“Nas alas pediátricas de vários hospitais por todo o país, a Associação Nuvem Vitória leva todas as noites histórias de embalar às crianças internadas. A ideia é transportá-las para longe dali, conseguindo com isso serená-las. Os voluntários – conhecidos por “nuvens” – gostam de ser descritos como “serena-dores”. O i acompanhou uma visita ao Hospital de Santa Maria
O episódio aconteceu durante o projeto-piloto da Associação Nuvem Vitória, que decorreu no sexto piso da Unidade de Pediatria Geral do Hospital de Santa Maria, em Lisboa, em 2016. A nuvem – nome dado os voluntários que vão de quarto em quarto contar histórias às crianças internadas –, por sua vez, era a presidente, Fernanda Freitas. “Aí percebemos que uma história podia de facto ajudar, apesar de não sermos terapeutas e de a nossa função não ser essa.
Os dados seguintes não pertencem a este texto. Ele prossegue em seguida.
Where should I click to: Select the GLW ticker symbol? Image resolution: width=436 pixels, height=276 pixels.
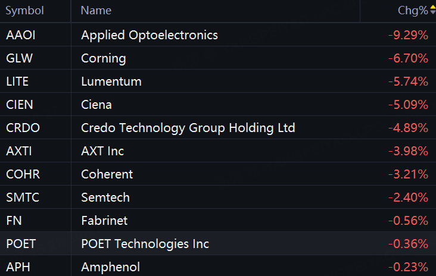20,58
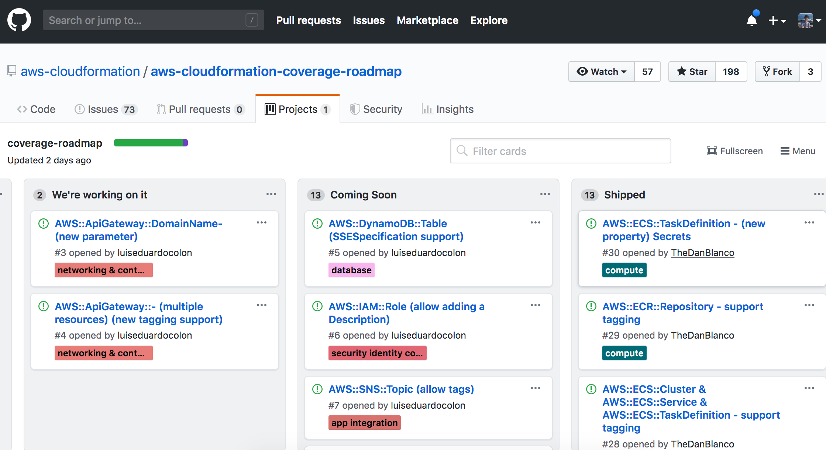This screenshot has width=826, height=450.
Task: Click the GitHub Octocat logo
Action: pyautogui.click(x=19, y=20)
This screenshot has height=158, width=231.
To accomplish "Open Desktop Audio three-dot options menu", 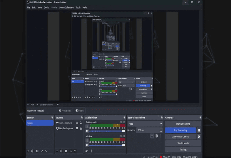I will pos(87,126).
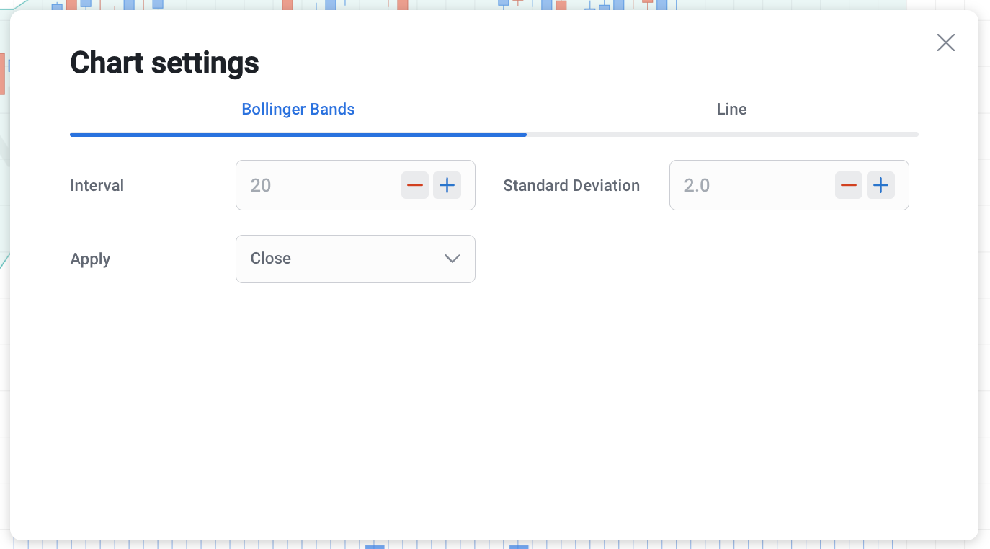Click the gray indicator bar under Line
The height and width of the screenshot is (549, 990).
pos(723,135)
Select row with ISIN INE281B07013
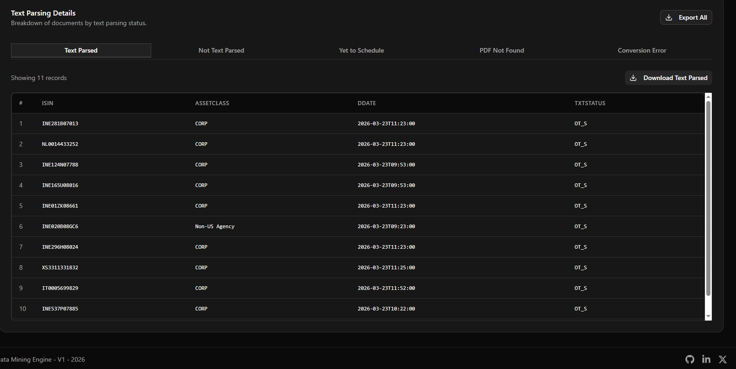 pos(358,123)
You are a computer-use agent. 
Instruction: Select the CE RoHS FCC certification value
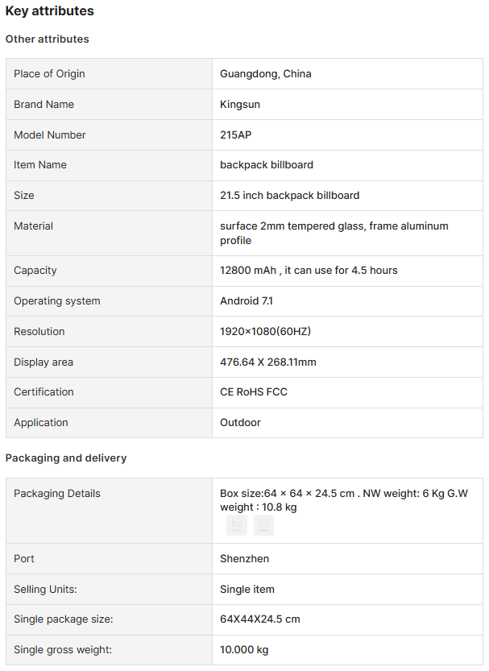pyautogui.click(x=254, y=391)
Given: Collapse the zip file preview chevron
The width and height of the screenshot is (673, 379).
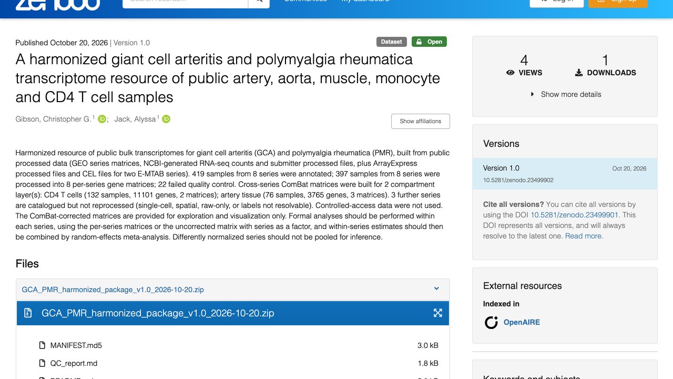Looking at the screenshot, I should click(436, 288).

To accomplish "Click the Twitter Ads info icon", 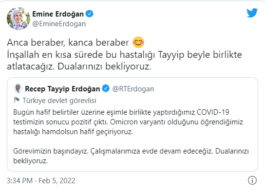I will tap(252, 180).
A nossa função é serenar, gostamos de ser considerados ‘serena-dores’”, conta ao i numa noite de segunda-feira, ao percorrer os corredores da mesma unidade do hospital.
Enquanto isso, duas nuvens, Francisco e Susana, de 28 e 30 anos, percorrem os quartos de todas as crianças do piso, desde bebés a adolescentes. “Todas as noites de segunda a sexta vimos ler duas horas de histórias aos meninos. Além desta dupla aqui no sexto piso, está mais uma no oitavo e outras duas no nono, porque é um piso muito grande. E também temos nuvens no São João, em Vila Franca de Xira e em Alcoitão, e, a partir de sexta-feira, em Braga”, explica a responsável do projeto, que hoje está aqui como coordenadora – todas as noites há uma em cada hospital. Os livros, tal como qualquer despesa associada ao voluntariado, assegura Fernanda, são custeados pela associação: “Não temos falta de financiamento, felizmente. Recentemente, o Francisco e outra colega, da consultora CGI, levaram o nosso projeto a um programa que a empresa tem chamado Dream Connectors, e ganhou a nível mundial.” Além do financiamento, que foi aplicado na formação dos voluntários e no desenvolvimento de um livro em braille que permita aos pais cegos contarem uma história aos seus filhos, a vitória permitiu ainda algo de que há muito a associação precisava: uma plataforma para gerir as escalas dos atuais 400 voluntários, que até aqui eram geridas num ficheiro excel, que está a ser desenvolvida pela consultora.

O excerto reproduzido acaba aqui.